Société

Assurance maladie : le grand chantier numérique de la CNAMGS démarre à La Sablière

L'ANINF a remis à la CNAMGS l'audit qui doit moderniser durablement les outils de l'assurance maladie des Gabonais.

Trois mois après avoir signé leur accord, l'Agence nationale des infrastructures numériques et des fréquences et la Caisse nationale d'assurance maladie ont franchi une étape concrète le 12 août à La Sablière. L'audit des systèmes d'information de la CNAMGS a été officiellement remis, avec un diagnostic clair et trois chantiers prioritaires à mener.

Responsables de l'ANINF et de la CNAMGS lors de la remise officielle de l'audit numérique au siège de la Caisse à La Sablière
L'ANINF a remis les conclusions de son audit à la CNAMGS le 12 août 2026, à La Sablière.

Au siège de la CNAMGS, à La Sablière, la réunion du 12 août n'avait rien d'une simple formalité administrative. Les équipes de l'ANINF y ont présenté le résultat de plusieurs semaines de travail : un état des lieux complet des systèmes informatiques qui font tourner, au quotidien, l'assurance maladie de centaines de milliers de Gabonais.

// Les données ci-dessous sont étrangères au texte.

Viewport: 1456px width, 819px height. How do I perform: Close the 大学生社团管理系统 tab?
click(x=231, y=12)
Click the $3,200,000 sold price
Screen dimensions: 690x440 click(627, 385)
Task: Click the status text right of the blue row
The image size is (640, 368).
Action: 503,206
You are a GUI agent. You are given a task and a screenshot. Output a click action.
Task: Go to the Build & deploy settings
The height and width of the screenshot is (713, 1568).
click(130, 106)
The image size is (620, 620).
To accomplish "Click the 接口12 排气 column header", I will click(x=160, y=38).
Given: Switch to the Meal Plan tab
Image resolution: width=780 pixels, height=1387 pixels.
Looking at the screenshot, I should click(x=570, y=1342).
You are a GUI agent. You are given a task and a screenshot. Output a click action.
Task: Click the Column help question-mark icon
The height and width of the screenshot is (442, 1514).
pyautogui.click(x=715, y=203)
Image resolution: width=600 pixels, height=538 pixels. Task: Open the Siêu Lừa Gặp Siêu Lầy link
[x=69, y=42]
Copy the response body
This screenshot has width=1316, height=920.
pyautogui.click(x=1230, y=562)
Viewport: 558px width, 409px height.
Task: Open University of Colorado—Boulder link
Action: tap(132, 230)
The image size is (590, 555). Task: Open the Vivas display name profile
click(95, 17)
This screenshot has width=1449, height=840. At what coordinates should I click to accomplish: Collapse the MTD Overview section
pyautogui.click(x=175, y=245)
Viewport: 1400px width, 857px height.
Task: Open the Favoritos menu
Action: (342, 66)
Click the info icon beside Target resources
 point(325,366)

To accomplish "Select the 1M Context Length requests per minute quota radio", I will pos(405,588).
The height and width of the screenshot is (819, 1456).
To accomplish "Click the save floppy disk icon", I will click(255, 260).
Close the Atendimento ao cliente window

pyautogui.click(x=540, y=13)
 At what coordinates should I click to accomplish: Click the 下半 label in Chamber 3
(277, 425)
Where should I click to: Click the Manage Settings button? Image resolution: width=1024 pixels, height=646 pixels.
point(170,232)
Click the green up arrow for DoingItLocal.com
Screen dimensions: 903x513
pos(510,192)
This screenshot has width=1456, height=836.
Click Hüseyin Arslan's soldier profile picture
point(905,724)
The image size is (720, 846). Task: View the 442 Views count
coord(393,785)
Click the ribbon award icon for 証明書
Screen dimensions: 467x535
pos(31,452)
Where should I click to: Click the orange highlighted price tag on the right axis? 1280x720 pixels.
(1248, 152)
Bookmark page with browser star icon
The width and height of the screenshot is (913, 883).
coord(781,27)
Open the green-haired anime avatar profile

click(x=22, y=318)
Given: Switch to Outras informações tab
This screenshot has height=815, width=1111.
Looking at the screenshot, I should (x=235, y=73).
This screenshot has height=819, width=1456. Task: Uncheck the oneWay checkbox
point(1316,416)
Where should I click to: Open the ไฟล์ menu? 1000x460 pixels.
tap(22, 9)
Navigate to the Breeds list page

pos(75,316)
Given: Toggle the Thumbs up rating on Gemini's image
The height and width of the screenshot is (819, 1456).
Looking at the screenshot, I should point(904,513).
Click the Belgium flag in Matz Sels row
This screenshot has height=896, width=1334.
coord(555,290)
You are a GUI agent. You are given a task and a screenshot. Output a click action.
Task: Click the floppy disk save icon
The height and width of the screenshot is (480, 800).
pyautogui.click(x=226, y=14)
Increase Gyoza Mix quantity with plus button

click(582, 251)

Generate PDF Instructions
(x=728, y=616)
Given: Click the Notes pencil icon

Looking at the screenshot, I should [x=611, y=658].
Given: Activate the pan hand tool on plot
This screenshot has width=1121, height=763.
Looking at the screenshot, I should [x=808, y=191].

Derrière ce rendez-vous technique se cache un enjeu très concret pour les assurés. Une carte qui ne passe pas, un remboursement qui traîne, un dossier introuvable : ces désagréments trouvent souvent leur origine dans des outils numériques vieillissants ou mal connectés entre eux. L'audit avait précisément pour mission de repérer ces points de fragilité avant de les corriger.

Trois piliers pour un système plus fiable

Le diagnostic de l'ANINF a identifié trois axes de travail indissociables : les ressources humaines, la donnée et les infrastructures. Un ordinateur dernier cri ne sert à rien si personne n'est formé pour l'utiliser correctement, si les informations qu'il traite sont incomplètes, ou si le réseau qui le relie au reste du système est fragile.

Cette approche par piliers change la donne pour la suite. Plutôt que de changer un logiciel ici ou une machine là, la CNAMGS s'engage désormais dans une modernisation d'ensemble, pensée pour tenir dans la durée plutôt que pour éteindre un incendie après l'autre.

L'ANINF, la main technique de l'État numérique

Cette mission confirme le rôle que joue de plus en plus l'ANINF auprès des institutions publiques gabonaises : celui d'opérateur technique chargé de bâtir, pour le compte de l'État, une administration plus fiable et plus sécurisée. Après la CNAMGS, d'autres organismes publics pourraient suivre le même chemin d'audit et de mise à niveau.

Pour les assurés, la promesse est simple à formuler : des services numériques plus rapides, des données mieux protégées et, à terme, une caisse d'assurance maladie capable de répondre plus efficacement aux besoins de ses usagers, qu'ils vivent à Libreville, à Port-Gentil ou dans une préfecture de l'intérieur. La feuille de route est désormais posée ; place à sa mise en œuvre.